What to produce:
This task calls for copying every line of the records that includes the word "computer".

Recorded data:
════

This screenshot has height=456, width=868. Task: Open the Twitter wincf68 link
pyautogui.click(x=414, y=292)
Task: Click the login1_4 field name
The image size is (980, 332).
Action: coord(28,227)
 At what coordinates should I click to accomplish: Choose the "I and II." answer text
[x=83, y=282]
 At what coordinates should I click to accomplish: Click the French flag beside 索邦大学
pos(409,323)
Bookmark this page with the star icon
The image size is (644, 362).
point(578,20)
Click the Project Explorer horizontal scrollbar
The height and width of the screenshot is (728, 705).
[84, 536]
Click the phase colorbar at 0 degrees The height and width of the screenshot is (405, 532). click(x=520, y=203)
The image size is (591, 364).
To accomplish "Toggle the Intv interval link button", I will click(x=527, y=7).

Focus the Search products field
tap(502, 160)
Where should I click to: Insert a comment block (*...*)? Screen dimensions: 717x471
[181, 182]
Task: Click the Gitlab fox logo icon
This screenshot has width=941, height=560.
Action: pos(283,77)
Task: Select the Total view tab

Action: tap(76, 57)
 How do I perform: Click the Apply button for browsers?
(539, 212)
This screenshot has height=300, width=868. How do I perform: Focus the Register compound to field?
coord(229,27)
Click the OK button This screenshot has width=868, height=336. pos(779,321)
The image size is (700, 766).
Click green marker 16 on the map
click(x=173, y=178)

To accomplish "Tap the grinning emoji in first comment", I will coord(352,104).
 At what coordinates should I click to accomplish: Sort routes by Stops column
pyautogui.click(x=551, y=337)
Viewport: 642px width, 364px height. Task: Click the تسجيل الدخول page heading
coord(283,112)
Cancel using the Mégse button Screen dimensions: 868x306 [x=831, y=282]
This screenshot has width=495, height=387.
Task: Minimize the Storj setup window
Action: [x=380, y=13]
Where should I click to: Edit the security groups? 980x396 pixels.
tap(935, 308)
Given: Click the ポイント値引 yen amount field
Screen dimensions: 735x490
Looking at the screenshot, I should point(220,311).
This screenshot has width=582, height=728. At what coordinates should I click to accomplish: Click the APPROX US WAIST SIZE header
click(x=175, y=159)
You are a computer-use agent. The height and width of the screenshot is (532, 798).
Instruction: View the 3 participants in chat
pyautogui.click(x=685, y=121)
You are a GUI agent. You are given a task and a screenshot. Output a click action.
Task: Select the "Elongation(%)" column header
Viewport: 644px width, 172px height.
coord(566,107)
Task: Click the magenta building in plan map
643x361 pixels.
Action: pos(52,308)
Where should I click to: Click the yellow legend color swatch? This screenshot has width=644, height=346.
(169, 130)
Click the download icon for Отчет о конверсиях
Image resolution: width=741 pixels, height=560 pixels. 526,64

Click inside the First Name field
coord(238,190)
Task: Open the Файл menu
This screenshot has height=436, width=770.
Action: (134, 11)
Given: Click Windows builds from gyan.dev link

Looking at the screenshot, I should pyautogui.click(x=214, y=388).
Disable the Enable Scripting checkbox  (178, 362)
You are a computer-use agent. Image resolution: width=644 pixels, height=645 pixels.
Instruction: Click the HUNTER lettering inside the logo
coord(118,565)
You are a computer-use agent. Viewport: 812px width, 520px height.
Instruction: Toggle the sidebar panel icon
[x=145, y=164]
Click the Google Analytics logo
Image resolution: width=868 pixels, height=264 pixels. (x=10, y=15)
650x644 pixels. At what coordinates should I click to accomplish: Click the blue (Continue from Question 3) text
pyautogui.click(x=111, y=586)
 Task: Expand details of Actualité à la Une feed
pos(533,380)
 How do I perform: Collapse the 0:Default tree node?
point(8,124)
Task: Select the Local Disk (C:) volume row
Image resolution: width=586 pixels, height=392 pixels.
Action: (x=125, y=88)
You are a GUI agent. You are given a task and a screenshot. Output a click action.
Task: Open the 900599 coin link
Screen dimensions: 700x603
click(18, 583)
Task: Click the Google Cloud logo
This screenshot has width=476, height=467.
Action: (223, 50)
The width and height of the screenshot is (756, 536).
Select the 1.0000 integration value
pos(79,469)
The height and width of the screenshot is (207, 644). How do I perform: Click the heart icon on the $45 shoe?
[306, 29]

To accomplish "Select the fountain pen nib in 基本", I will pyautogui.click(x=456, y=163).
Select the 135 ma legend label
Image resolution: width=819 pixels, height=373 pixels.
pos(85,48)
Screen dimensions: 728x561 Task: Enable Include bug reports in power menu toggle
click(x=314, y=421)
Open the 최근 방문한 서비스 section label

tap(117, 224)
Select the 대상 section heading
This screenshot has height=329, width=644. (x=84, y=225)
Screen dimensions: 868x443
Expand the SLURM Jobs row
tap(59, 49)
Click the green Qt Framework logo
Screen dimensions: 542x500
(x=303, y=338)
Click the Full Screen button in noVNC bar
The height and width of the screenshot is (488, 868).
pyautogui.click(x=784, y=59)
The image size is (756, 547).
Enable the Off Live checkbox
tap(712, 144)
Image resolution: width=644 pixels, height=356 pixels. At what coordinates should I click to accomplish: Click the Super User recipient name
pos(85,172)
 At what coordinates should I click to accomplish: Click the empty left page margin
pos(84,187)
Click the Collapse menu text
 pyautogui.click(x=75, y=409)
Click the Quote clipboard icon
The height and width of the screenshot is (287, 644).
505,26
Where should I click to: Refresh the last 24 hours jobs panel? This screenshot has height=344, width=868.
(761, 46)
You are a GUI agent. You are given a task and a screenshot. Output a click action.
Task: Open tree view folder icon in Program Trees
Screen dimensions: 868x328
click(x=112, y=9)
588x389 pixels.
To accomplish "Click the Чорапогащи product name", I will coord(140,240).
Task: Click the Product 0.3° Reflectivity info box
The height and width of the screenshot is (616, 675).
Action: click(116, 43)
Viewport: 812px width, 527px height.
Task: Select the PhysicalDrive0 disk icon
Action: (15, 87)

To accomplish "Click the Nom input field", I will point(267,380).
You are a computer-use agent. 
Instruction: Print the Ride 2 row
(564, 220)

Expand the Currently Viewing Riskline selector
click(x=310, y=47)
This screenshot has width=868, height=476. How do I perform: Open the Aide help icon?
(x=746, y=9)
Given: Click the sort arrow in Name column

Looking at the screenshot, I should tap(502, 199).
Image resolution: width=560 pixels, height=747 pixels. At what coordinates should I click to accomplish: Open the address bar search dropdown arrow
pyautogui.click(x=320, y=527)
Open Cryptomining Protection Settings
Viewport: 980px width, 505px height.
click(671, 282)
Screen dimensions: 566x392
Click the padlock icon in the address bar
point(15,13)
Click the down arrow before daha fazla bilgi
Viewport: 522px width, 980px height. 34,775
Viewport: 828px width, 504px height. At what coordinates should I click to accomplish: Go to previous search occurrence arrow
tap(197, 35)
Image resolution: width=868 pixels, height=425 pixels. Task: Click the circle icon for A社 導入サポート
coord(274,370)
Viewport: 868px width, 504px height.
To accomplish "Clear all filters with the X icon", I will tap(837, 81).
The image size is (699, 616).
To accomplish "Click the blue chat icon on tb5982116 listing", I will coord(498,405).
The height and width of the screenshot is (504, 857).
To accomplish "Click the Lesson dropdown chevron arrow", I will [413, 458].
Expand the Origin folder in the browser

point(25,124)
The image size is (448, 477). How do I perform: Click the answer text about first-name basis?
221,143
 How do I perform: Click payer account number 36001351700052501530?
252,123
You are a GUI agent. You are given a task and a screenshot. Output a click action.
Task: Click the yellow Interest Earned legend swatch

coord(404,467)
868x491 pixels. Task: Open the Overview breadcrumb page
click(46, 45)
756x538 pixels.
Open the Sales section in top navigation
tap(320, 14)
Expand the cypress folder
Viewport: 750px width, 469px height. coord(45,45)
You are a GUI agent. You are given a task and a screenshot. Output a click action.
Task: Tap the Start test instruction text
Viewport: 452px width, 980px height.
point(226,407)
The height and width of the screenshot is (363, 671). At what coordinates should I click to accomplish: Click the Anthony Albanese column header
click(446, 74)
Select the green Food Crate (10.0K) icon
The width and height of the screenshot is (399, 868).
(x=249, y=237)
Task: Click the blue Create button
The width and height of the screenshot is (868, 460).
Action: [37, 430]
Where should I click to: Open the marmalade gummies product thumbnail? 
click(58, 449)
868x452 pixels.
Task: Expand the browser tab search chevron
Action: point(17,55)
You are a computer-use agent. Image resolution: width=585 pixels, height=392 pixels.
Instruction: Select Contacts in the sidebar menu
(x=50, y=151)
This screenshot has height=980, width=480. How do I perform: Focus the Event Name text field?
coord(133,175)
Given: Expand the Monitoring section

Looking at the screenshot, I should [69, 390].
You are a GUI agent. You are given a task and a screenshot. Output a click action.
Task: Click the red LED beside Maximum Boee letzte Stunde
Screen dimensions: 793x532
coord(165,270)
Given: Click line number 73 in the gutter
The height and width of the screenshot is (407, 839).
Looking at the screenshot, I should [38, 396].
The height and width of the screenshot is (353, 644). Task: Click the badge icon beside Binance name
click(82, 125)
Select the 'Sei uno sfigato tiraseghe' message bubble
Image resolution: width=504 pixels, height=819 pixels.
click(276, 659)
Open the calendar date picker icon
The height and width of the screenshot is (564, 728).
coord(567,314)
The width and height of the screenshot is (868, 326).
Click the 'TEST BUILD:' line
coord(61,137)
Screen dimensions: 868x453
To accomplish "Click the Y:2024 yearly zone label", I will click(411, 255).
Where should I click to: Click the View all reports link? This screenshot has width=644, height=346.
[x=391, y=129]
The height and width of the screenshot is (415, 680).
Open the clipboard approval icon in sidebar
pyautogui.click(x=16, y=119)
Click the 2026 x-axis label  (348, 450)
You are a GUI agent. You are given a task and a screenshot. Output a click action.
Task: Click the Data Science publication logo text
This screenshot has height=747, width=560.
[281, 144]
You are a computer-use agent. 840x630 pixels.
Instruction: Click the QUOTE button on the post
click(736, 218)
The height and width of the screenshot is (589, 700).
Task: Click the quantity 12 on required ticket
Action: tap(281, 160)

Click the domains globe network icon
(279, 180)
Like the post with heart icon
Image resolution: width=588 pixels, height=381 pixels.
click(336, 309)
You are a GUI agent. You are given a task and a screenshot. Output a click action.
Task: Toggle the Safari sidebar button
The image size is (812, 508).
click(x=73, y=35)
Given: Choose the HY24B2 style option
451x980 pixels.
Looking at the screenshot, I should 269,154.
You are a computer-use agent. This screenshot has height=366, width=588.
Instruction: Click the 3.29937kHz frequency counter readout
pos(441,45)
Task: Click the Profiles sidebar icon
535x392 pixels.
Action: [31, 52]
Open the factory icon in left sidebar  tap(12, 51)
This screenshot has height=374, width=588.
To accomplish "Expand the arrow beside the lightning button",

════

Answer box:
You are a computer-use agent. The height and width of the screenshot is (532, 798).
You are a computer-use agent. Image resolution: width=644 pixels, height=645 pixels.
You are a computer-use agent. Viewport: 812px width, 520px height.
You are a computer-use agent. 
You are a computer-use agent. Image resolution: width=585 pixels, height=392 pixels.
You are a computer-use agent. 840x630 pixels.
You are a computer-use agent. This screenshot has height=366, width=588.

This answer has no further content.